Material supplied:
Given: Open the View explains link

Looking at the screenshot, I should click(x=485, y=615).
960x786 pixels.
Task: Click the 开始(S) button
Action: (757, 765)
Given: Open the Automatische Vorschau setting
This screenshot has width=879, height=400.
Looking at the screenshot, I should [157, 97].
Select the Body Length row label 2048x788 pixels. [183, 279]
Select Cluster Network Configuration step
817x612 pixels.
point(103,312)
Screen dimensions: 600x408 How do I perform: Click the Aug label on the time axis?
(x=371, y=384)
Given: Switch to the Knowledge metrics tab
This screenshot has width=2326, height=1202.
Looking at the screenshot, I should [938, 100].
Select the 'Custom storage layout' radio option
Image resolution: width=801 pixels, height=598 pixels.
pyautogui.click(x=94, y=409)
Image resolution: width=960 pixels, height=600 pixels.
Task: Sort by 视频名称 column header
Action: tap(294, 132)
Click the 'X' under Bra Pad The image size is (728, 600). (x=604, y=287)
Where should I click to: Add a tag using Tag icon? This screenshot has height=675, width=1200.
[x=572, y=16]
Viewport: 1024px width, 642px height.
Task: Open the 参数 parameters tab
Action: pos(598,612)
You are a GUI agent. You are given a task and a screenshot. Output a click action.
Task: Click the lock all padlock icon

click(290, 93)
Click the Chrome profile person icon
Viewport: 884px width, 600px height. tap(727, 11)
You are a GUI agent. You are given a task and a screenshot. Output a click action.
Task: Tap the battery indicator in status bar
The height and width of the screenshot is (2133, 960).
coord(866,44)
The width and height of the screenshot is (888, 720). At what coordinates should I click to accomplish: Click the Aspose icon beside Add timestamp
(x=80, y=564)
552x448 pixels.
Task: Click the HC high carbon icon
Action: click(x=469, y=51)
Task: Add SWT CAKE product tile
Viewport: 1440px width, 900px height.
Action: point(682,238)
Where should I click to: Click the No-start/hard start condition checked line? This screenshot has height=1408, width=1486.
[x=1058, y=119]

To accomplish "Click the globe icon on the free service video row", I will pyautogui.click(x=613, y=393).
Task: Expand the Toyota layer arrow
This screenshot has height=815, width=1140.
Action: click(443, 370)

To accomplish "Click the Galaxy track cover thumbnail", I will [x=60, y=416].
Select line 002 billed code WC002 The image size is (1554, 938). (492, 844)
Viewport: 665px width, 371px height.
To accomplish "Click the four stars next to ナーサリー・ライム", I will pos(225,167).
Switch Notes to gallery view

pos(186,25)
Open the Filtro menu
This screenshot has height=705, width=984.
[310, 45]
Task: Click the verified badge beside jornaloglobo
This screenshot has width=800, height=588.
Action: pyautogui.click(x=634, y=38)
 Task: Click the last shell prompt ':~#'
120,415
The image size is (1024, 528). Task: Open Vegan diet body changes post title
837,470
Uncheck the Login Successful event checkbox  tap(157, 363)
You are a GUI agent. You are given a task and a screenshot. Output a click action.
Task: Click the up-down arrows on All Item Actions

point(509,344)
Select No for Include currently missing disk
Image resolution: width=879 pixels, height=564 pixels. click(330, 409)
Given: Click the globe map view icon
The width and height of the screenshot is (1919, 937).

What the task requires:
For every entry in the records above, write an exact copy.

Answer space:
Given: Open the View explains link

Looking at the screenshot, I should click(x=485, y=615).
960x786 pixels.
Task: Click the 开始(S) button
Action: (757, 765)
Given: Open the Automatische Vorschau setting
This screenshot has width=879, height=400.
Looking at the screenshot, I should [157, 97].
Select the Body Length row label 2048x788 pixels. [183, 279]
Select Cluster Network Configuration step
817x612 pixels.
point(103,312)
Screen dimensions: 600x408 How do I perform: Click the Aug label on the time axis?
(x=371, y=384)
Given: Switch to the Knowledge metrics tab
This screenshot has width=2326, height=1202.
Looking at the screenshot, I should [938, 100].
Select the 'Custom storage layout' radio option
Image resolution: width=801 pixels, height=598 pixels.
pyautogui.click(x=94, y=409)
Image resolution: width=960 pixels, height=600 pixels.
Task: Sort by 视频名称 column header
Action: tap(294, 132)
Click the 'X' under Bra Pad The image size is (728, 600). (x=604, y=287)
Where should I click to: Add a tag using Tag icon? This screenshot has height=675, width=1200.
[x=572, y=16]
Viewport: 1024px width, 642px height.
Task: Open the 参数 parameters tab
Action: pos(598,612)
You are a GUI agent. You are given a task and a screenshot. Output a click action.
Task: Click the lock all padlock icon

click(290, 93)
Click the Chrome profile person icon
Viewport: 884px width, 600px height. tap(727, 11)
You are a GUI agent. You are given a task and a screenshot. Output a click action.
Task: Tap the battery indicator in status bar
The height and width of the screenshot is (2133, 960).
coord(866,44)
The width and height of the screenshot is (888, 720). At what coordinates should I click to accomplish: Click the Aspose icon beside Add timestamp
(x=80, y=564)
552x448 pixels.
Task: Click the HC high carbon icon
Action: click(x=469, y=51)
Task: Add SWT CAKE product tile
Viewport: 1440px width, 900px height.
Action: point(682,238)
Where should I click to: Click the No-start/hard start condition checked line? This screenshot has height=1408, width=1486.
[x=1058, y=119]

To accomplish "Click the globe icon on the free service video row", I will pyautogui.click(x=613, y=393).
Task: Expand the Toyota layer arrow
This screenshot has height=815, width=1140.
Action: click(443, 370)

To accomplish "Click the Galaxy track cover thumbnail", I will [x=60, y=416].
Select line 002 billed code WC002 The image size is (1554, 938). (492, 844)
Viewport: 665px width, 371px height.
To accomplish "Click the four stars next to ナーサリー・ライム", I will pos(225,167).
Switch Notes to gallery view

pos(186,25)
Open the Filtro menu
This screenshot has height=705, width=984.
[310, 45]
Task: Click the verified badge beside jornaloglobo
This screenshot has width=800, height=588.
Action: pyautogui.click(x=634, y=38)
 Task: Click the last shell prompt ':~#'
120,415
The image size is (1024, 528). Task: Open Vegan diet body changes post title
837,470
Uncheck the Login Successful event checkbox  tap(157, 363)
You are a GUI agent. You are given a task and a screenshot. Output a click action.
Task: Click the up-down arrows on All Item Actions

point(509,344)
Select No for Include currently missing disk
Image resolution: width=879 pixels, height=564 pixels. click(330, 409)
Given: Click the globe map view icon
The width and height of the screenshot is (1919, 937).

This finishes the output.